Mortgage Daily

Published On: March 25, 2015

State mortgage regulators have determined that the level of regulation for non-bank servicers needs to be increased.

In order to better understand the servicing industry, the regulators have conducted an extensive review of the current mortgage servicing industry.

The review was conducted by the Mortgage Servicing Rights Task Force, which was formed last year with regulators from several states including some of the most populated.

Such increased regulations would provide better protection for home loan borrowers and mortgage investors as well as other stakeholders.

So the  Conference of State Bank Supervisors and the American Association of Residential Mortgage Regulators is seeking public comment on Proposed Regulatory Prudential Standards for Non-bank Mortgage Servicers.

Comments will be accepted for 90 days.

“As the regulatory authorities of non-bank mortgage servicers, state regulators are well positioned to design and implement a comprehensive prudential regulatory framework for non-bank mortgage servicers,” the notice stated. “State regulators have experience with and a responsibility for a diverse range of depository and non-depository financial services providers.”

The proposal includes
a set of Baseline Prudential Regulatory Standards. All non-bank servicers would be subject to the standards — which cover eight areas including corporate governance; servicing transfer requirements and capital.

In addition to providing stronger protections for all stakeholders, the proposal will enhance
effective regulatory oversight and market discipline over non-bank mortgage servicers.

Also, transparency, accountability and risk management will be enhanced, as will corporate governance standards.

The proposal additionally includes enhance prudential standards for large, complex non-bank mortgage servicing companies.

Among the nation’s largest non-bank servicers are Nationstar Mortgage LLC, Quicken Loans Inc., Ocwen Financial Corp. and Walter Investment Management Corp.

Combined, the four firms have seen their servicing portfolios grow from less than 0.6 trillion in 2012 to nearly $1.1 trillion as of last year.

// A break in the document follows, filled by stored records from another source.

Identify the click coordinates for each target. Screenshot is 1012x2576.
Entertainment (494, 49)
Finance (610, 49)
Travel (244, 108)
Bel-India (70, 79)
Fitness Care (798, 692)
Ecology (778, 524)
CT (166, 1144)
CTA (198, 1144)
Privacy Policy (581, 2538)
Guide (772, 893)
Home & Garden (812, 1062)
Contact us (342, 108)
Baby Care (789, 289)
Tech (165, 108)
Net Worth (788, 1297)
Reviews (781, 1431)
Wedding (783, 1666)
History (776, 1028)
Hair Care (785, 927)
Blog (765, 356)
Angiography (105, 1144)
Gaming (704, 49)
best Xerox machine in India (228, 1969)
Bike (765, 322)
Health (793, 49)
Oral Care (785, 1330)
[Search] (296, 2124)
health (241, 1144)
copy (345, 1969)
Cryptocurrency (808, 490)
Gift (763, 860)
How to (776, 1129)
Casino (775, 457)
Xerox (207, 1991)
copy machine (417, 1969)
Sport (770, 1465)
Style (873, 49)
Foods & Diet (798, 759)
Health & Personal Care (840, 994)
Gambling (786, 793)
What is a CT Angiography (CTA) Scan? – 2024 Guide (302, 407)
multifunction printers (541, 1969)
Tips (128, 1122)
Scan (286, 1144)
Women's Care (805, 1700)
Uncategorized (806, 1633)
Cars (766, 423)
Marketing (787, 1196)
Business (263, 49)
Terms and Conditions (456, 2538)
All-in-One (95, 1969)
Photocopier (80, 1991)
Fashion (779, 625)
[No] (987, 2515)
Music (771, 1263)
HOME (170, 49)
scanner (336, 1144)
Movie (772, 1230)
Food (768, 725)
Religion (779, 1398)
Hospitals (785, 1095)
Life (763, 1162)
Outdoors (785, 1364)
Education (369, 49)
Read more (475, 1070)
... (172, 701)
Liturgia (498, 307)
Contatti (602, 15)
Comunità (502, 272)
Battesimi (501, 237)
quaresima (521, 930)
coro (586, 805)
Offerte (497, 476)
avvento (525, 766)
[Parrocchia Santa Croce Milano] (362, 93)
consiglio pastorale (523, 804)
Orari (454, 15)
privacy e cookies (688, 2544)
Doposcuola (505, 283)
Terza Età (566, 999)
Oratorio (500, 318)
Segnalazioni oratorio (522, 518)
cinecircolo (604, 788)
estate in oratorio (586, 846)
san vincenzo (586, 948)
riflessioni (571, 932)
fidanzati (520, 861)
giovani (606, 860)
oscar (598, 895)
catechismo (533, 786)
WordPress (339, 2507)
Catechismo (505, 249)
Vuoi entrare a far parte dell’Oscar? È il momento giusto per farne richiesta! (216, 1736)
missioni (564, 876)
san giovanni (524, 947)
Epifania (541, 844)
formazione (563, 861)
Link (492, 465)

“In recent years, non-bank mortgage servicers have grown in size, complexity, and importance,” CSBS President and CEO John W. Ryan stated in an announcement Wednesday. “These firms provide critical services to homeowners and investors, and the mortgage finance system as a whole.  State regulators have primary credentialing and licensing authority over these non-bank mortgage servicers, and are working to ensure our regulatory expectations are well-defined and provide for a safe and sound industry.”